AIM OF THE EXERCISE »
Transcribe the listing below in its entirety, exactly.
----- EXCERPTED RECORDS -----
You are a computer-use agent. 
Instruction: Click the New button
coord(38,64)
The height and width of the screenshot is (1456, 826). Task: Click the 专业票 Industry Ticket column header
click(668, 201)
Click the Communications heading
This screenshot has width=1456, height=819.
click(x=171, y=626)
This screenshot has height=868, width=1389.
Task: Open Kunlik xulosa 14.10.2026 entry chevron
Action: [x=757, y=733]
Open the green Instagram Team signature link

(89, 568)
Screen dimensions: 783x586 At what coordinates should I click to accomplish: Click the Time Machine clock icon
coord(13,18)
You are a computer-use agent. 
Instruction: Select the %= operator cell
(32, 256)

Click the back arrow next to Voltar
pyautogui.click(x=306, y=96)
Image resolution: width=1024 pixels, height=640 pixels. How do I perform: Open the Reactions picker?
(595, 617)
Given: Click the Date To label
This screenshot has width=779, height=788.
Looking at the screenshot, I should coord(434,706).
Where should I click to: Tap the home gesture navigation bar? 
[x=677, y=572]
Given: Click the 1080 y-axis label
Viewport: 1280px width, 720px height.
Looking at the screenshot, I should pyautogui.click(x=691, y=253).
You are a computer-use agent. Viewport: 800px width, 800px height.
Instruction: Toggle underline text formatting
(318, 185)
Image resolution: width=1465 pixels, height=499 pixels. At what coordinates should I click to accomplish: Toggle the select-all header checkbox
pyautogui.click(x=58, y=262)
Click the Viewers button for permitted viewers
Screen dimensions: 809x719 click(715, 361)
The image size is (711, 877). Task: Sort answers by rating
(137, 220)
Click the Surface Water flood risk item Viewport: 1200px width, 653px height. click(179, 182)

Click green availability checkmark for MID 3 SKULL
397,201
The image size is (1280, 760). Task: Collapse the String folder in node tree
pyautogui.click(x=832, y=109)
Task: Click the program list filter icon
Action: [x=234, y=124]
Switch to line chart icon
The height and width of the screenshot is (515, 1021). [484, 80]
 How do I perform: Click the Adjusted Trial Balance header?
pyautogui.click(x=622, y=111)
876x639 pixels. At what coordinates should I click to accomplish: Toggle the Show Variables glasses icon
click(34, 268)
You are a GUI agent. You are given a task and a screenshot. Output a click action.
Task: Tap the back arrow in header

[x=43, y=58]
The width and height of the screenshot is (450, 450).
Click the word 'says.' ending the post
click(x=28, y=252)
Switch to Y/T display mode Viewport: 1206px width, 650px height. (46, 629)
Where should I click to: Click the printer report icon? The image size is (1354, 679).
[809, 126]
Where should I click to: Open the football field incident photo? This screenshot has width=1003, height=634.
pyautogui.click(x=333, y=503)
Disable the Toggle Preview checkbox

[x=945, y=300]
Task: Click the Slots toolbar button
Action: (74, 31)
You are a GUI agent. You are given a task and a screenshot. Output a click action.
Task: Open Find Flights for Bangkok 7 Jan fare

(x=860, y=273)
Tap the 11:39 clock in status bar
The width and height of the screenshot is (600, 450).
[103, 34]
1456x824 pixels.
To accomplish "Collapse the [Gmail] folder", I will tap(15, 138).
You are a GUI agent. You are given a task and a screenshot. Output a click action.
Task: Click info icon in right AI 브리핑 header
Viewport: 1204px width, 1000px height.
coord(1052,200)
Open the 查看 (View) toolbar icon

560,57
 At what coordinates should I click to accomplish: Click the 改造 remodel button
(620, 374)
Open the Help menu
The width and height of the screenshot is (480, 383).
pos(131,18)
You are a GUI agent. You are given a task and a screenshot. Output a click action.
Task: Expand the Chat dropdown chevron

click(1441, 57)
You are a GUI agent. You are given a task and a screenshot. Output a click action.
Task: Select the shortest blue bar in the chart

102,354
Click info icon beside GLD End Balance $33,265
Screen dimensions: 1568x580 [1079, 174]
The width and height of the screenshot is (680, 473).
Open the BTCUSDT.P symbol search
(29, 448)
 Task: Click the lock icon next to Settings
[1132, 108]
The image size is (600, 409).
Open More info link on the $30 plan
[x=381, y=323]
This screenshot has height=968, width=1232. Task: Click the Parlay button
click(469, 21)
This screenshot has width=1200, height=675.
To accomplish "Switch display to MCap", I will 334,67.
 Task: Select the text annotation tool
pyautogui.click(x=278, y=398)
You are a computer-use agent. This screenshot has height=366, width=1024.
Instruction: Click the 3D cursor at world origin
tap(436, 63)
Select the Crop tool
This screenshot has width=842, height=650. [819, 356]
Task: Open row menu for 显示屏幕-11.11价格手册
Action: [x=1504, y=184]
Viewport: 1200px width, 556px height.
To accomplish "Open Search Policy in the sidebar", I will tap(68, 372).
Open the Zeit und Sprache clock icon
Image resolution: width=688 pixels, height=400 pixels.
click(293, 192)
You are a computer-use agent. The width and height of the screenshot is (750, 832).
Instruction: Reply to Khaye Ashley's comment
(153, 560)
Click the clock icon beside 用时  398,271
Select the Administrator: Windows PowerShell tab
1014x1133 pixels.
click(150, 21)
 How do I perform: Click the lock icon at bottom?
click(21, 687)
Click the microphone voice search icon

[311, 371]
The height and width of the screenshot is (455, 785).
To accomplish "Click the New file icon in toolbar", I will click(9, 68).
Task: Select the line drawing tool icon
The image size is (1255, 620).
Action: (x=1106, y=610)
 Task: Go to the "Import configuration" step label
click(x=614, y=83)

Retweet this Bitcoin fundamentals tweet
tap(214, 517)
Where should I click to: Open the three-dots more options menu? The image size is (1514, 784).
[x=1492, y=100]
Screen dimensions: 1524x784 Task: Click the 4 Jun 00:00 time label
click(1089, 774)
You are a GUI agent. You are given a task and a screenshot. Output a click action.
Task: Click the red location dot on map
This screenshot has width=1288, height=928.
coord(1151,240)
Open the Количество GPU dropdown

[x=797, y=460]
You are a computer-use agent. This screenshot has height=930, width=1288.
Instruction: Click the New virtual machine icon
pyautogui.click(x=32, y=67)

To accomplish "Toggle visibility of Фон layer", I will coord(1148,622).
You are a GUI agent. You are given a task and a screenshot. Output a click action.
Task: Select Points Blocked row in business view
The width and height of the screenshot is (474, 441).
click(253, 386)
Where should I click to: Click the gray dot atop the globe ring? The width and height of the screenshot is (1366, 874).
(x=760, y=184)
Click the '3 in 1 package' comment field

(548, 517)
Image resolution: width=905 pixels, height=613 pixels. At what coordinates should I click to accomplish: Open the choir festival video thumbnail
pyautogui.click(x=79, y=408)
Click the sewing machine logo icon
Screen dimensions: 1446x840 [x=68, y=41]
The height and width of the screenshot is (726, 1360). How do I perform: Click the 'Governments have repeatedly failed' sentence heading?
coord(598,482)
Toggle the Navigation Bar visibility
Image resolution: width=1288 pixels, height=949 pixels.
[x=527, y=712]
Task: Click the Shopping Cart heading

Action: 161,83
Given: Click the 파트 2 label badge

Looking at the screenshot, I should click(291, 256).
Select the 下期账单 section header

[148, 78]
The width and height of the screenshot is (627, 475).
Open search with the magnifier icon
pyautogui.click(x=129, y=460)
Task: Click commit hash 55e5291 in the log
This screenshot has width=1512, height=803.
-----
ANSWER BOX »
You are a computer-use agent. 
Instruction: Click the New button
coord(38,64)
The height and width of the screenshot is (1456, 826). Task: Click the 专业票 Industry Ticket column header
click(668, 201)
Click the Communications heading
This screenshot has width=1456, height=819.
click(x=171, y=626)
This screenshot has height=868, width=1389.
Task: Open Kunlik xulosa 14.10.2026 entry chevron
Action: [x=757, y=733]
Open the green Instagram Team signature link

(89, 568)
Screen dimensions: 783x586 At what coordinates should I click to accomplish: Click the Time Machine clock icon
coord(13,18)
You are a computer-use agent. 
Instruction: Select the %= operator cell
(32, 256)

Click the back arrow next to Voltar
pyautogui.click(x=306, y=96)
Image resolution: width=1024 pixels, height=640 pixels. How do I perform: Open the Reactions picker?
(595, 617)
Given: Click the Date To label
This screenshot has width=779, height=788.
Looking at the screenshot, I should coord(434,706).
Where should I click to: Tap the home gesture navigation bar? 
[x=677, y=572]
Given: Click the 1080 y-axis label
Viewport: 1280px width, 720px height.
Looking at the screenshot, I should pyautogui.click(x=691, y=253).
You are a computer-use agent. Viewport: 800px width, 800px height.
Instruction: Toggle underline text formatting
(318, 185)
Image resolution: width=1465 pixels, height=499 pixels. At what coordinates should I click to accomplish: Toggle the select-all header checkbox
pyautogui.click(x=58, y=262)
Click the Viewers button for permitted viewers
Screen dimensions: 809x719 click(715, 361)
The image size is (711, 877). Task: Sort answers by rating
(137, 220)
Click the Surface Water flood risk item Viewport: 1200px width, 653px height. click(179, 182)

Click green availability checkmark for MID 3 SKULL
397,201
The image size is (1280, 760). Task: Collapse the String folder in node tree
pyautogui.click(x=832, y=109)
Task: Click the program list filter icon
Action: [x=234, y=124]
Switch to line chart icon
The height and width of the screenshot is (515, 1021). [484, 80]
 How do I perform: Click the Adjusted Trial Balance header?
pyautogui.click(x=622, y=111)
876x639 pixels. At what coordinates should I click to accomplish: Toggle the Show Variables glasses icon
click(34, 268)
You are a GUI agent. You are given a task and a screenshot. Output a click action.
Task: Tap the back arrow in header

[x=43, y=58]
The width and height of the screenshot is (450, 450).
Click the word 'says.' ending the post
click(x=28, y=252)
Switch to Y/T display mode Viewport: 1206px width, 650px height. (46, 629)
Where should I click to: Click the printer report icon? The image size is (1354, 679).
[809, 126]
Where should I click to: Open the football field incident photo? This screenshot has width=1003, height=634.
pyautogui.click(x=333, y=503)
Disable the Toggle Preview checkbox

[x=945, y=300]
Task: Click the Slots toolbar button
Action: (74, 31)
You are a GUI agent. You are given a task and a screenshot. Output a click action.
Task: Open Find Flights for Bangkok 7 Jan fare

(x=860, y=273)
Tap the 11:39 clock in status bar
The width and height of the screenshot is (600, 450).
[103, 34]
1456x824 pixels.
To accomplish "Collapse the [Gmail] folder", I will tap(15, 138).
You are a GUI agent. You are given a task and a screenshot. Output a click action.
Task: Click info icon in right AI 브리핑 header
Viewport: 1204px width, 1000px height.
coord(1052,200)
Open the 查看 (View) toolbar icon

560,57
 At what coordinates should I click to accomplish: Click the 改造 remodel button
(620, 374)
Open the Help menu
The width and height of the screenshot is (480, 383).
pos(131,18)
You are a GUI agent. You are given a task and a screenshot. Output a click action.
Task: Expand the Chat dropdown chevron

click(1441, 57)
You are a GUI agent. You are given a task and a screenshot. Output a click action.
Task: Select the shortest blue bar in the chart

102,354
Click info icon beside GLD End Balance $33,265
Screen dimensions: 1568x580 [1079, 174]
The width and height of the screenshot is (680, 473).
Open the BTCUSDT.P symbol search
(29, 448)
 Task: Click the lock icon next to Settings
[1132, 108]
The image size is (600, 409).
Open More info link on the $30 plan
[x=381, y=323]
This screenshot has height=968, width=1232. Task: Click the Parlay button
click(469, 21)
This screenshot has width=1200, height=675.
To accomplish "Switch display to MCap", I will 334,67.
 Task: Select the text annotation tool
pyautogui.click(x=278, y=398)
You are a computer-use agent. This screenshot has height=366, width=1024.
Instruction: Click the 3D cursor at world origin
tap(436, 63)
Select the Crop tool
This screenshot has width=842, height=650. [819, 356]
Task: Open row menu for 显示屏幕-11.11价格手册
Action: [x=1504, y=184]
Viewport: 1200px width, 556px height.
To accomplish "Open Search Policy in the sidebar", I will tap(68, 372).
Open the Zeit und Sprache clock icon
Image resolution: width=688 pixels, height=400 pixels.
click(293, 192)
You are a computer-use agent. The width and height of the screenshot is (750, 832).
Instruction: Reply to Khaye Ashley's comment
(153, 560)
Click the clock icon beside 用时  398,271
Select the Administrator: Windows PowerShell tab
1014x1133 pixels.
click(150, 21)
 How do I perform: Click the lock icon at bottom?
click(21, 687)
Click the microphone voice search icon

[311, 371]
The height and width of the screenshot is (455, 785).
To accomplish "Click the New file icon in toolbar", I will click(9, 68).
Task: Select the line drawing tool icon
The image size is (1255, 620).
Action: (x=1106, y=610)
 Task: Go to the "Import configuration" step label
click(x=614, y=83)

Retweet this Bitcoin fundamentals tweet
tap(214, 517)
Where should I click to: Open the three-dots more options menu? The image size is (1514, 784).
[x=1492, y=100]
Screen dimensions: 1524x784 Task: Click the 4 Jun 00:00 time label
click(1089, 774)
You are a GUI agent. You are given a task and a screenshot. Output a click action.
Task: Click the red location dot on map
This screenshot has width=1288, height=928.
coord(1151,240)
Open the Количество GPU dropdown

[x=797, y=460]
You are a computer-use agent. This screenshot has height=930, width=1288.
Instruction: Click the New virtual machine icon
pyautogui.click(x=32, y=67)

To accomplish "Toggle visibility of Фон layer", I will coord(1148,622).
You are a GUI agent. You are given a task and a screenshot. Output a click action.
Task: Select Points Blocked row in business view
The width and height of the screenshot is (474, 441).
click(253, 386)
Where should I click to: Click the gray dot atop the globe ring? The width and height of the screenshot is (1366, 874).
(x=760, y=184)
Click the '3 in 1 package' comment field

(548, 517)
Image resolution: width=905 pixels, height=613 pixels. At what coordinates should I click to accomplish: Open the choir festival video thumbnail
pyautogui.click(x=79, y=408)
Click the sewing machine logo icon
Screen dimensions: 1446x840 [x=68, y=41]
The height and width of the screenshot is (726, 1360). How do I perform: Click the 'Governments have repeatedly failed' sentence heading?
coord(598,482)
Toggle the Navigation Bar visibility
Image resolution: width=1288 pixels, height=949 pixels.
[x=527, y=712]
Task: Click the Shopping Cart heading

Action: 161,83
Given: Click the 파트 2 label badge

Looking at the screenshot, I should click(291, 256).
Select the 下期账单 section header

[148, 78]
The width and height of the screenshot is (627, 475).
Open search with the magnifier icon
pyautogui.click(x=129, y=460)
Task: Click commit hash 55e5291 in the log
This screenshot has width=1512, height=803.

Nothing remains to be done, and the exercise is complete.